- Opening Delimiter -
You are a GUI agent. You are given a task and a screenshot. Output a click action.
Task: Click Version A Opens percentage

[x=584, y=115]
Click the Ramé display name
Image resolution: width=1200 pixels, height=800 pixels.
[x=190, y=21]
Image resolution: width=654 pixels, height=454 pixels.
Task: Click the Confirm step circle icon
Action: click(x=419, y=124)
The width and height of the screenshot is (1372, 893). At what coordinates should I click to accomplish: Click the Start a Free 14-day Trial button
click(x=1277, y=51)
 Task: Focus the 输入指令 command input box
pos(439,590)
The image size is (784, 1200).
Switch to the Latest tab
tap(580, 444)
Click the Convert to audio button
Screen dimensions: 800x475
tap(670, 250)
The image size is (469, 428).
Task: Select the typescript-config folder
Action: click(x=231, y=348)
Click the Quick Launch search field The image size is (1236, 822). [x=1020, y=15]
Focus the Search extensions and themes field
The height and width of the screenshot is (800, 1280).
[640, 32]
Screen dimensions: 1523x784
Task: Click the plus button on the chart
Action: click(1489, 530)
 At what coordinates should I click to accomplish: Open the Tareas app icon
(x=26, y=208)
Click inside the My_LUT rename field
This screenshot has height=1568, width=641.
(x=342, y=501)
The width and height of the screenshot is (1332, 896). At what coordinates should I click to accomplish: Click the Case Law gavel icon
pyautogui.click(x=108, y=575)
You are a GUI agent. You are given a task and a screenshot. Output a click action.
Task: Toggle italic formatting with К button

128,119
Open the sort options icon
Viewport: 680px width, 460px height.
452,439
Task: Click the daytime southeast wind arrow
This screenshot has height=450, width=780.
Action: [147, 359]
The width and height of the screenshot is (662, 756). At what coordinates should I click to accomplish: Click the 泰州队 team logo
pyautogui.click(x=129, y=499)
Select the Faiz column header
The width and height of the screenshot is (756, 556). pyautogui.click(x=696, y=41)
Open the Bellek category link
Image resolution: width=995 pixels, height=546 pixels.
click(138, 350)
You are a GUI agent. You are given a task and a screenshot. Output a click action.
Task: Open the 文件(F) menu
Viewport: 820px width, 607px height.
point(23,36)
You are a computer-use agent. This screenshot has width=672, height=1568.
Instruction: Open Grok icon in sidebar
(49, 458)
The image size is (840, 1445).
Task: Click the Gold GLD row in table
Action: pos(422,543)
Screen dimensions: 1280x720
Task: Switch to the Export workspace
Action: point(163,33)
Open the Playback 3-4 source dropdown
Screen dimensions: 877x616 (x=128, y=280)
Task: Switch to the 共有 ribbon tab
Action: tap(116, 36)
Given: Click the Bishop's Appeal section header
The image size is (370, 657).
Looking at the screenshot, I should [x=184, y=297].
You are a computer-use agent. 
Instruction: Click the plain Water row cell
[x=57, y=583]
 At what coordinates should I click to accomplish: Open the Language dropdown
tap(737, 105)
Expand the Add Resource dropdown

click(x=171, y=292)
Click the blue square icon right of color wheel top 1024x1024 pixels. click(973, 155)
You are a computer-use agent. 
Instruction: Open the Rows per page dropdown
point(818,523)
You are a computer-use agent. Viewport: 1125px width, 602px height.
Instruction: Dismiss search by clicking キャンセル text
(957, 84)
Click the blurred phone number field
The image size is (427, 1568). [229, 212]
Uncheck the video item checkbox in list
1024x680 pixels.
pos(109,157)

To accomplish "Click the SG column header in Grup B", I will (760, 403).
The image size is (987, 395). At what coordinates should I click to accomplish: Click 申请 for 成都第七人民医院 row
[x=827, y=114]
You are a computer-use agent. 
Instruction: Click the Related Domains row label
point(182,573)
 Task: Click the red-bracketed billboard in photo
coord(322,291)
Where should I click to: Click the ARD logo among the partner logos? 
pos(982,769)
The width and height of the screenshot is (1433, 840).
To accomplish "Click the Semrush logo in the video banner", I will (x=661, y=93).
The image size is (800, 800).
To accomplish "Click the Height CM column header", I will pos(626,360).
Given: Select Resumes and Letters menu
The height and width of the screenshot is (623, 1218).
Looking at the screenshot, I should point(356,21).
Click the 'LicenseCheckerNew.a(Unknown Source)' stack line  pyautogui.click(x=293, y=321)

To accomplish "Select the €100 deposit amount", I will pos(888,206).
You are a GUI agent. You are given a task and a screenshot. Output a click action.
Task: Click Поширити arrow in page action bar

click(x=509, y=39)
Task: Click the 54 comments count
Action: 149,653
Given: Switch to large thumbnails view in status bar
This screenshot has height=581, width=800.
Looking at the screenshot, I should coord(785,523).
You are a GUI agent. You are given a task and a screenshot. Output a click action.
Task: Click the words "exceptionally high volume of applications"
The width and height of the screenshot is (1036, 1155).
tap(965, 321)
- Closing Delimiter -
▶ **Exercise instructions**
Generate a verbatim printout of all the entries.

▶ **Answer to the exercise**
You are a GUI agent. You are given a task and a screenshot. Output a click action.
Task: Click Version A Opens percentage

[x=584, y=115]
Click the Ramé display name
Image resolution: width=1200 pixels, height=800 pixels.
[x=190, y=21]
Image resolution: width=654 pixels, height=454 pixels.
Task: Click the Confirm step circle icon
Action: click(x=419, y=124)
The width and height of the screenshot is (1372, 893). At what coordinates should I click to accomplish: Click the Start a Free 14-day Trial button
click(x=1277, y=51)
 Task: Focus the 输入指令 command input box
pos(439,590)
The image size is (784, 1200).
Switch to the Latest tab
tap(580, 444)
Click the Convert to audio button
Screen dimensions: 800x475
tap(670, 250)
The image size is (469, 428).
Task: Select the typescript-config folder
Action: click(x=231, y=348)
Click the Quick Launch search field The image size is (1236, 822). [x=1020, y=15]
Focus the Search extensions and themes field
The height and width of the screenshot is (800, 1280).
[640, 32]
Screen dimensions: 1523x784
Task: Click the plus button on the chart
Action: click(1489, 530)
 At what coordinates should I click to accomplish: Open the Tareas app icon
(x=26, y=208)
Click inside the My_LUT rename field
This screenshot has height=1568, width=641.
(x=342, y=501)
The width and height of the screenshot is (1332, 896). At what coordinates should I click to accomplish: Click the Case Law gavel icon
pyautogui.click(x=108, y=575)
You are a GUI agent. You are given a task and a screenshot. Output a click action.
Task: Toggle italic formatting with К button

128,119
Open the sort options icon
Viewport: 680px width, 460px height.
452,439
Task: Click the daytime southeast wind arrow
This screenshot has height=450, width=780.
Action: [147, 359]
The width and height of the screenshot is (662, 756). At what coordinates should I click to accomplish: Click the 泰州队 team logo
pyautogui.click(x=129, y=499)
Select the Faiz column header
The width and height of the screenshot is (756, 556). pyautogui.click(x=696, y=41)
Open the Bellek category link
Image resolution: width=995 pixels, height=546 pixels.
click(138, 350)
You are a GUI agent. You are given a task and a screenshot. Output a click action.
Task: Open the 文件(F) menu
Viewport: 820px width, 607px height.
point(23,36)
You are a computer-use agent. This screenshot has width=672, height=1568.
Instruction: Open Grok icon in sidebar
(49, 458)
The image size is (840, 1445).
Task: Click the Gold GLD row in table
Action: pos(422,543)
Screen dimensions: 1280x720
Task: Switch to the Export workspace
Action: point(163,33)
Open the Playback 3-4 source dropdown
Screen dimensions: 877x616 (x=128, y=280)
Task: Switch to the 共有 ribbon tab
Action: tap(116, 36)
Given: Click the Bishop's Appeal section header
The image size is (370, 657).
Looking at the screenshot, I should [x=184, y=297].
You are a computer-use agent. 
Instruction: Click the plain Water row cell
[x=57, y=583]
 At what coordinates should I click to accomplish: Open the Language dropdown
tap(737, 105)
Expand the Add Resource dropdown

click(x=171, y=292)
Click the blue square icon right of color wheel top 1024x1024 pixels. click(973, 155)
You are a computer-use agent. 
Instruction: Open the Rows per page dropdown
point(818,523)
You are a computer-use agent. Viewport: 1125px width, 602px height.
Instruction: Dismiss search by clicking キャンセル text
(957, 84)
Click the blurred phone number field
The image size is (427, 1568). [229, 212]
Uncheck the video item checkbox in list
1024x680 pixels.
pos(109,157)

To accomplish "Click the SG column header in Grup B", I will (760, 403).
The image size is (987, 395). At what coordinates should I click to accomplish: Click 申请 for 成都第七人民医院 row
[x=827, y=114]
You are a computer-use agent. 
Instruction: Click the Related Domains row label
point(182,573)
 Task: Click the red-bracketed billboard in photo
coord(322,291)
Where should I click to: Click the ARD logo among the partner logos? 
pos(982,769)
The width and height of the screenshot is (1433, 840).
To accomplish "Click the Semrush logo in the video banner", I will (x=661, y=93).
The image size is (800, 800).
To accomplish "Click the Height CM column header", I will pos(626,360).
Given: Select Resumes and Letters menu
The height and width of the screenshot is (623, 1218).
Looking at the screenshot, I should point(356,21).
Click the 'LicenseCheckerNew.a(Unknown Source)' stack line  pyautogui.click(x=293, y=321)

To accomplish "Select the €100 deposit amount", I will pos(888,206).
You are a GUI agent. You are given a task and a screenshot. Output a click action.
Task: Click Поширити arrow in page action bar

click(x=509, y=39)
Task: Click the 54 comments count
Action: 149,653
Given: Switch to large thumbnails view in status bar
This screenshot has height=581, width=800.
Looking at the screenshot, I should coord(785,523).
You are a GUI agent. You are given a task and a screenshot. Output a click action.
Task: Click the words "exceptionally high volume of applications"
The width and height of the screenshot is (1036, 1155).
tap(965, 321)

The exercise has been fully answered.